Tâche assignée 1: D'après l'extrait retenu, quelle est la cause de l'inaction chronique du Conseil de sécurité dénoncée par Volodymyr Zelensky ? Répondez en une à trois phrases.

====== Extrait retenu

* 7 avril – A la pêche, dans la Charte, d’une vraie communauté mondiale

S’adressant au Conseil de sécurité des Nations unies le 5 avril, par liaison vidéo, Volodymyr Zelensky a exhorté l’Organisation mondiale à agir immédiatement contre la Russie, au regard de ses crimes de guerre en Ukraine : ‘’la structure même du Conseil, qui confère un droit de veto aux cinq puissances victorieuses de 1945, génère une inaction chronique. Et le fait que l’un des membres du P5, impliqué dans une invasion militaire, sans précédent, puisse bloquer toute résolution ou déclaration juridiquement contraignante suscite une indignation particulière’’. L’impunité est condamnable : dont acte.

============

Tâche assignée 2: Imprimez à l'identique les lignes de la liste, en commençant à la ligne qui contient « Find the location » et en terminant à la fin de cette liste, ces deux bornes comprises. Omettez les images dans votre réponse.

====== Données affichées

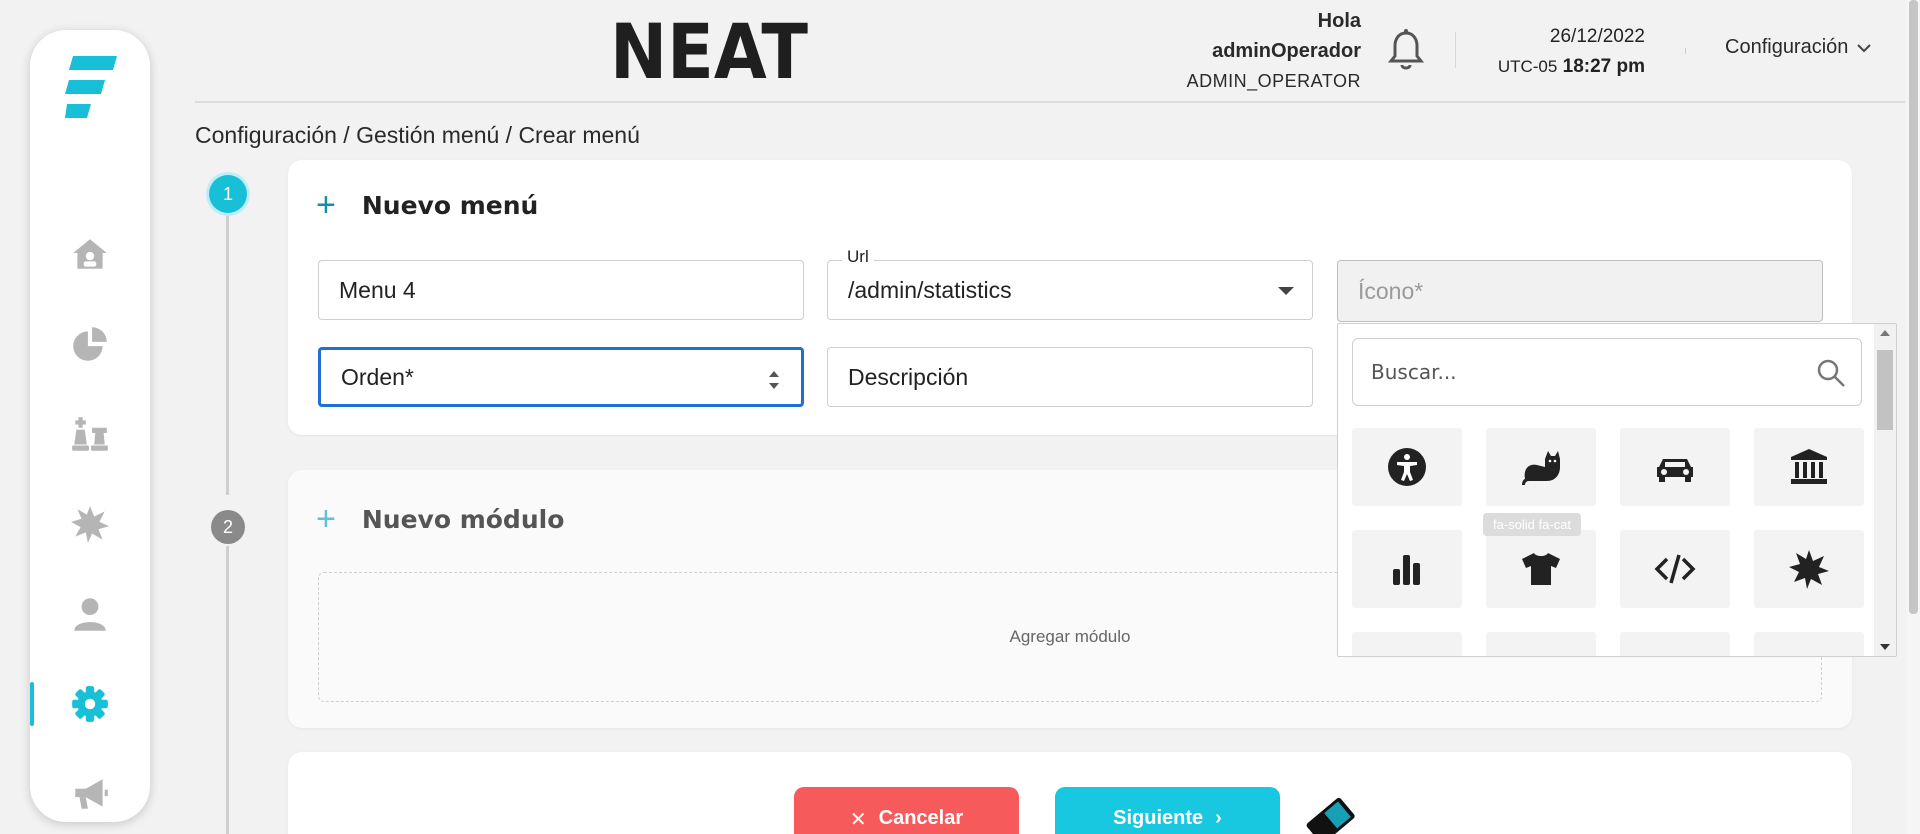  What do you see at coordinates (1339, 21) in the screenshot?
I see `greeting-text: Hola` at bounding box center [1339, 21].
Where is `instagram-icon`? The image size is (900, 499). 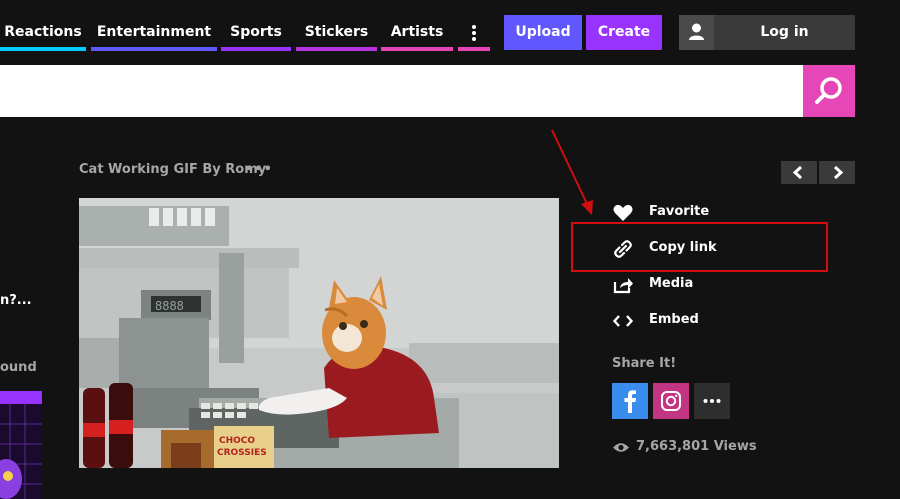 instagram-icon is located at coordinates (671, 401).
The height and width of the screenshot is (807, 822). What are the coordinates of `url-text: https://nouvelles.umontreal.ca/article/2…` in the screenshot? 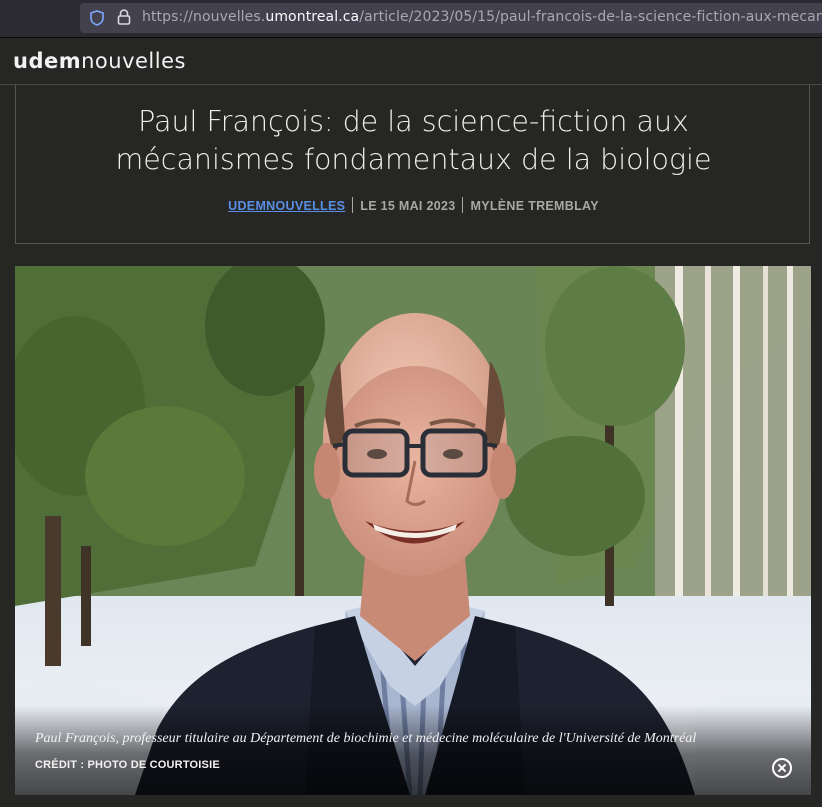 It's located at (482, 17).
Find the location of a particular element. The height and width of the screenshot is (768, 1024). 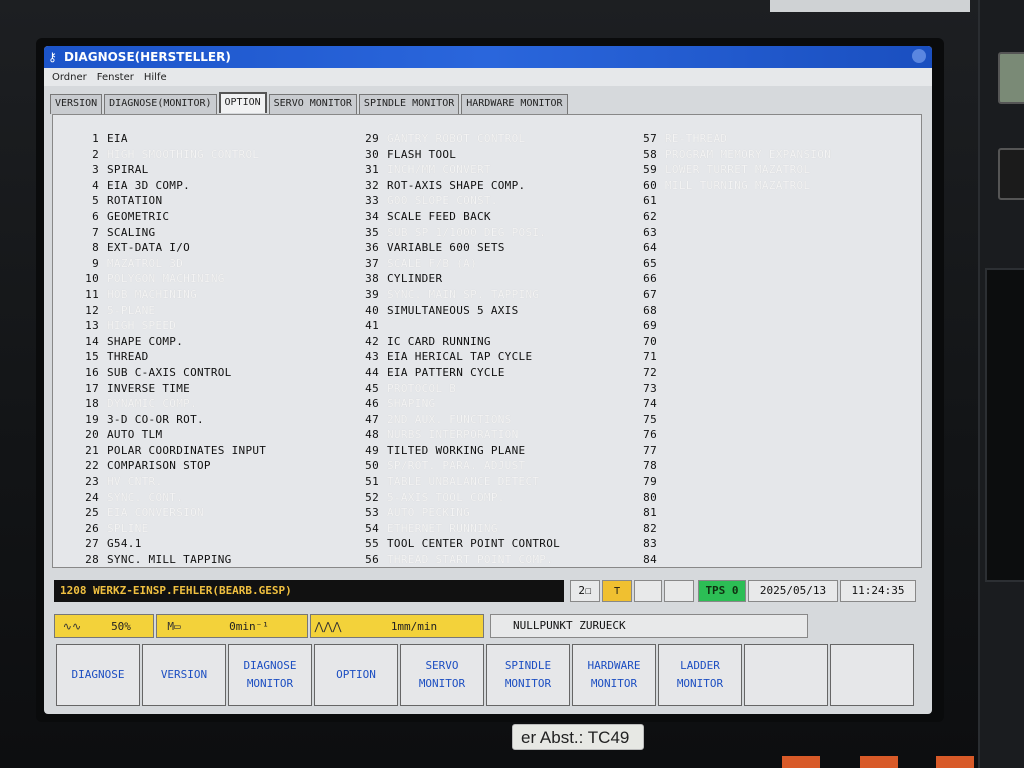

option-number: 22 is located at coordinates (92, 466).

============

Zone de réponse 1: Selon Volodymyr Zelensky, cette inaction chronique vient de la structure même du Conseil, qui confère un droit de veto aux cinq puissances victorieuses de 1945. Un membre du P5 impliqué dans une invasion militaire peut ainsi bloquer toute résolution ou déclaration juridiquement contraignante.

Zone de réponse 2:
Find the location of a particular element. The height and width of the screenshot is (768, 1024). 

option-number: 22 is located at coordinates (92, 466).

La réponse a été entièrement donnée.